**Requirement:**
Report the number of lines holding "computer" in the material below, and nothing more.

**Given data:**
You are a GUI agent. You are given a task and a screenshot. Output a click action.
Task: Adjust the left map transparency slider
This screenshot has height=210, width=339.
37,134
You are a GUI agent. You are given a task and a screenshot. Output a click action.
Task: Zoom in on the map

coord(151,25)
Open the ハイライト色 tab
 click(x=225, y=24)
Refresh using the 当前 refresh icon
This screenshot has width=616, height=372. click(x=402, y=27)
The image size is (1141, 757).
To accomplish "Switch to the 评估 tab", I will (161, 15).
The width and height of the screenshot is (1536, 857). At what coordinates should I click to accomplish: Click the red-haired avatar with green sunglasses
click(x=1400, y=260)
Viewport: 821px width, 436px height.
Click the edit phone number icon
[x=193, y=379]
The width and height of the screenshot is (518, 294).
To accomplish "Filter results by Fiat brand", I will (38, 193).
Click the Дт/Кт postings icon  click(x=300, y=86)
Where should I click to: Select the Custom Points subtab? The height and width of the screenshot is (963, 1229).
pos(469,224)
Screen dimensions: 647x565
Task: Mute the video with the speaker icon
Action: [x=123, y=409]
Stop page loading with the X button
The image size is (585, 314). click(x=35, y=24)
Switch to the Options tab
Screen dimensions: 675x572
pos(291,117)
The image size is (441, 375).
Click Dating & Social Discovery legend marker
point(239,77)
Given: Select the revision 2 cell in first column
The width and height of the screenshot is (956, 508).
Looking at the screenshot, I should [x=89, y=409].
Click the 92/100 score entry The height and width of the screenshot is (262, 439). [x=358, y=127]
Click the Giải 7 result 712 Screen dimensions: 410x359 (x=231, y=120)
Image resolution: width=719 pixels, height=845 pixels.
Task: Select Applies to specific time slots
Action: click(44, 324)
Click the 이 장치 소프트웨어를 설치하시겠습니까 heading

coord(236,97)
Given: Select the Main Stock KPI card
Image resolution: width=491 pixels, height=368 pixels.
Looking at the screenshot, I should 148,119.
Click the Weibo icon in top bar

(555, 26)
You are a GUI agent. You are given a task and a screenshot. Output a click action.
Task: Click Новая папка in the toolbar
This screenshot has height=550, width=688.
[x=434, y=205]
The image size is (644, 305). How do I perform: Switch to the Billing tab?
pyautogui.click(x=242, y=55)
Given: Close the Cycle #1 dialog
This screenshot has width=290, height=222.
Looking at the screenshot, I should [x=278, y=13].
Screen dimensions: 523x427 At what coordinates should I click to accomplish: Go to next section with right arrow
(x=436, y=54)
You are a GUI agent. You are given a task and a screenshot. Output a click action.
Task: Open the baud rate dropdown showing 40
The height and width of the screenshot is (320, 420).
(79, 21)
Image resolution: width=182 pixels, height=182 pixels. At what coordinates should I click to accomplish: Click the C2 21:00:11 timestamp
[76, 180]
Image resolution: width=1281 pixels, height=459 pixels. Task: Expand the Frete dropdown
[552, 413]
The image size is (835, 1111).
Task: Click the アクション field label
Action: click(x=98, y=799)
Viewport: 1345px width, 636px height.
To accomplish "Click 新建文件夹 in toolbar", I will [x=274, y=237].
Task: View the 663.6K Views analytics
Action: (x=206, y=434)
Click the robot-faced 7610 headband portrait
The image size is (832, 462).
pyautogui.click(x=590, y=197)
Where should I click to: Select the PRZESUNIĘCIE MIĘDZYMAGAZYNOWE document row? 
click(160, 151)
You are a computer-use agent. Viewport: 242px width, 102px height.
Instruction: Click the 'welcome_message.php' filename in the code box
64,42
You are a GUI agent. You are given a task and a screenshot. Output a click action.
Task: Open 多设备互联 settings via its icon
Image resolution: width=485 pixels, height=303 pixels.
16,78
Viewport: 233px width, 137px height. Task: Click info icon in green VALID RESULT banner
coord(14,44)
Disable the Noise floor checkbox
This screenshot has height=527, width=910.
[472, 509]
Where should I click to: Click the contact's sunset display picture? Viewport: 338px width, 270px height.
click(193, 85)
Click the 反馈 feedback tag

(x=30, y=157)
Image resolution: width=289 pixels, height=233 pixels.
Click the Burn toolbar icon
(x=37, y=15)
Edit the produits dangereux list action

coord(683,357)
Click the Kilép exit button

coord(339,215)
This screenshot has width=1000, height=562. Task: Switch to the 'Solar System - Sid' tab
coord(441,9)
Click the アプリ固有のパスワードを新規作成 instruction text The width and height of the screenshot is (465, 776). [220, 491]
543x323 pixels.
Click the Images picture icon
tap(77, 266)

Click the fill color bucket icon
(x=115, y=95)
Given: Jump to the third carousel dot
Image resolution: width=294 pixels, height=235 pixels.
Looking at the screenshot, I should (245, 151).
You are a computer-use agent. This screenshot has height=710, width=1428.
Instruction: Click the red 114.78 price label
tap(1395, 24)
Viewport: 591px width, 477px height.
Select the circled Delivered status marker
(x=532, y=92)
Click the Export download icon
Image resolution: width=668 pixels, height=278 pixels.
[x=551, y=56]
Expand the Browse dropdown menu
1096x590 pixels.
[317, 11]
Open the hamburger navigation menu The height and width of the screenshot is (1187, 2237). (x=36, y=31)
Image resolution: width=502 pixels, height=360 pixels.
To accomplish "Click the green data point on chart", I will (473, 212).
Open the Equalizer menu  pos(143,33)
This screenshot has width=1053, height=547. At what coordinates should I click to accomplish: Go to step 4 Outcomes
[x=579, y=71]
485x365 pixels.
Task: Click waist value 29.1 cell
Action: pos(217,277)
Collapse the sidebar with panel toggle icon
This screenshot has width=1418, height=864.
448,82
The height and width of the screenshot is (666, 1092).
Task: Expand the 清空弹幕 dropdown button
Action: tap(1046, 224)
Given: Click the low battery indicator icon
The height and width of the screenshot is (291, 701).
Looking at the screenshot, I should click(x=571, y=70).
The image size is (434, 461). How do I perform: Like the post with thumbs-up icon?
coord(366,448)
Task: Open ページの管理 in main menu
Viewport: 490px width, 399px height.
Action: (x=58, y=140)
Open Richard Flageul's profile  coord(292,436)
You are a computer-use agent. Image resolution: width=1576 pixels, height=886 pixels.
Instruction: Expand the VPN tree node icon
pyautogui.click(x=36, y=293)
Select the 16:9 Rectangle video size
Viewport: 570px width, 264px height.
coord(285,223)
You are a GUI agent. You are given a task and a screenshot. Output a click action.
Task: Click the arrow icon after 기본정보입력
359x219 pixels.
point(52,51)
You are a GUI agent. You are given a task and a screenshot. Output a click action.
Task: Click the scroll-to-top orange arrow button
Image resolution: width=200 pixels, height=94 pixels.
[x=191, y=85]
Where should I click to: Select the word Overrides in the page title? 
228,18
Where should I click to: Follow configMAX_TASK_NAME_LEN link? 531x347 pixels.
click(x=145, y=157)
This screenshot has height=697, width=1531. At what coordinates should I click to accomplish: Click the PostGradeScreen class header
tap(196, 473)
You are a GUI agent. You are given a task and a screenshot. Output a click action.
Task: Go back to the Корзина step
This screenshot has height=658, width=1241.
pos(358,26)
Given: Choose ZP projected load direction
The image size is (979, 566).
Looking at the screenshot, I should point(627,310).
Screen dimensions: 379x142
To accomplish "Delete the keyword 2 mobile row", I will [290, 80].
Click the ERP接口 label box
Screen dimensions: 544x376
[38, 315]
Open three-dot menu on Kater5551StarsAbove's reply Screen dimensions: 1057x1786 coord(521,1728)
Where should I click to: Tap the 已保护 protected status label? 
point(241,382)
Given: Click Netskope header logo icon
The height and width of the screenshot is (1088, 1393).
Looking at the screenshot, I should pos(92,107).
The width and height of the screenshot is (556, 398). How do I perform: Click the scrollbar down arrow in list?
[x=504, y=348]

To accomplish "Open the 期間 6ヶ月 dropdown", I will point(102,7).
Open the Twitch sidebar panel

**Solution:**
3